**TEXTO FORNECIDO**
Felipe Dutra Asensi
Bacharel em Direito pela Universidade Federal Fluminense e Ciências Sociais pela Universidade do Estado do Rio de Janeiro, trabalha com pesquisas no âmbito do Direito Constitucional, Teoria Política e Instituições Democráticas,na área de Direito Penal, estuda como a democracia representativa se relaciona com as diversas instituições criminais
Resumo
Em sua teoria do Estado, Friedrich Nietzsche demonstra-se como fundamentalmente contrário à democracia moderna, destacando que esta representa a supervalorização da igualdade e, neste sentido, impede o crescimento de grandes homens que promovam o progresso da cultura e da humanidade. Através da categoria de novos filósofos, Nietzsche propõe uma forma de superar o movimento democrático de modo que a cultura será reconstruída sob uma nova roupagem que não está centrada nos valores dos escravos (povo), mas nos valores dos homens excepcionais. Conclui-se, assim, que, em Nietzsche, são os governantes que devem se proteger dos governados, e não o inverso tal qual preconizava Karl Marx.
Palavras-chave: Democracia, Modernidade, Igualdade, Cultura
Abstract
In his theory of the State, Friedrich Nietzsche has demonstrated as basically contrary to the modern democracy, detaching that it represents the supervaluation of the equality and, in this direction, it hinders the growth of the great men who promote the progress of the culture and of the humanity. Through the category of new philosophers, Nietzsche proposes a form to surpass the democratic movement so as to the culture be reconstructed by a new way that is not centered in the values of the slaves (crowd), but in the values of the exceptional men. It concludes, thus, that, in Nietzsche, are the governing that must be protected from the governed, and not the inverse such as defended Karl Marx.
Keywords: Democracy, Modernity, Equality, Culture
Introdução
Friedrich Nietzsche, ao realizar uma reflexão acerca da democracia e de seus elementos essenciais, toma uma posição claramente contrária a ela, ao constatar que em todas as ideologias democráticas há algo que detesta: a supervalorização da igualdade. Em O Estado entre os Gregos, Nietzsche repudia esta valorização da igualdade retomando os gregos que, a seu ver, eram políticos por natureza. Parte-se do pressuposto de que, na era moderna, não são os poetas e os grandes homens que produzem as representações do mundo e da vida, mas sim os escravos rudes e grosseiros, malfadados à sua eterna condição. Ou seja, a doutrina da igualdade é uma doutrina que vem de baixo, é algo do povo inferior, e não dos aristocratas no sentido aristotélico e nobre do termo.

**MATERIAL FORNECIDO**
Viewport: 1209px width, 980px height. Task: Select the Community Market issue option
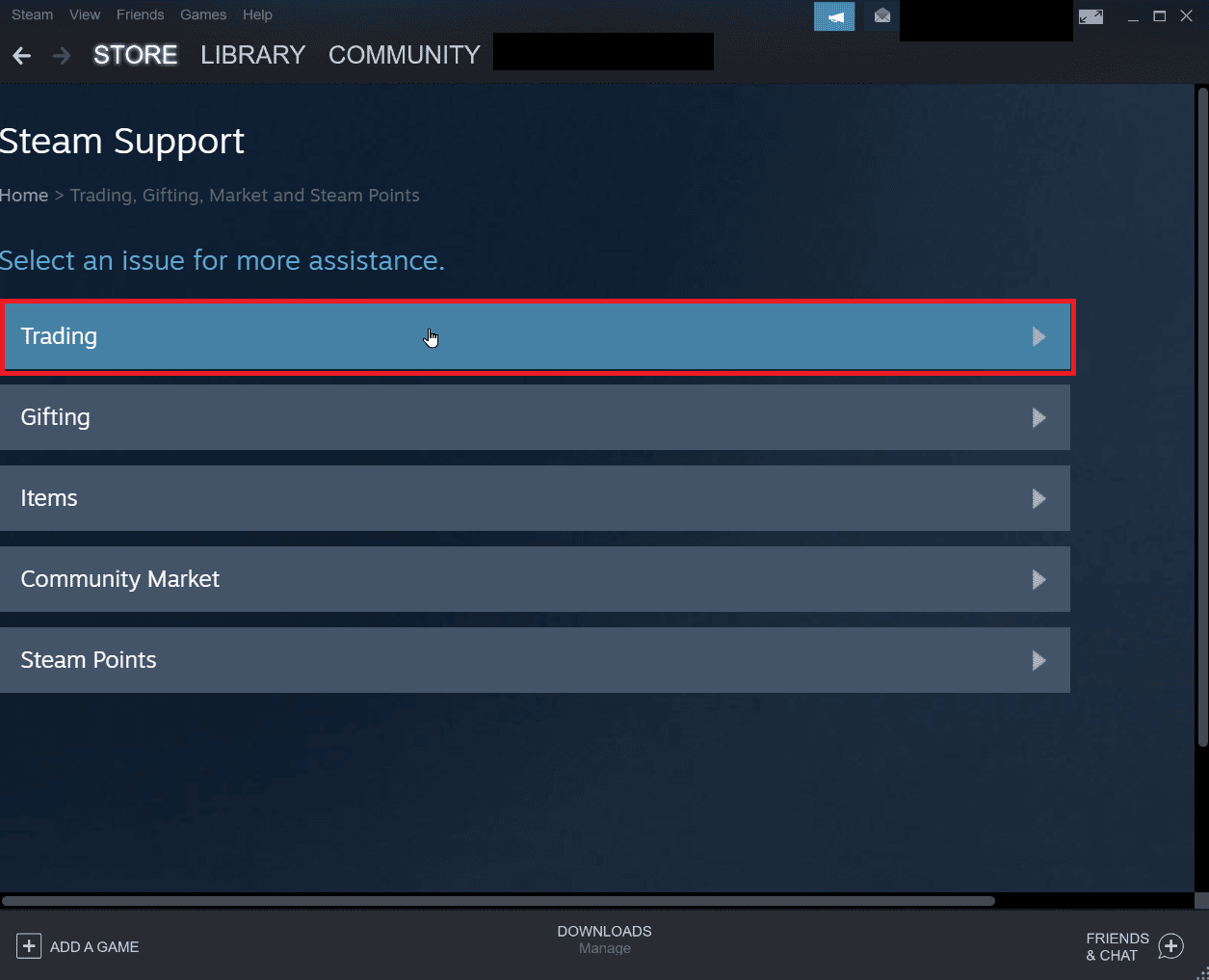coord(537,579)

**O QUE FAZER**
Diga se cada afirmação abaixo concorda com o texto sobre Nietzsche e a democracia, respondendo sim ou não e citando as palavras do texto que decidem a questão. (a) Nietzsche se mostra favorável à democracia moderna. (b) Nietzsche propõe superar o movimento democrático por meio da categoria de novos filósofos. (c) Em O Estado entre os Gregos, Nietzsche retoma os gregos para repudiar a valorização da igualdade.

**RESULTADO DO EXERCÍCIO**
(a) Não: "Friedrich Nietzsche demonstra-se como fundamentalmente contrário à democracia moderna".
(b) Sim: "Através da categoria de novos filósofos, Nietzsche propõe uma forma de superar o movimento democrático".
(c) Sim: "Em O Estado entre os Gregos, Nietzsche repudia esta valorização da igualdade retomando os gregos".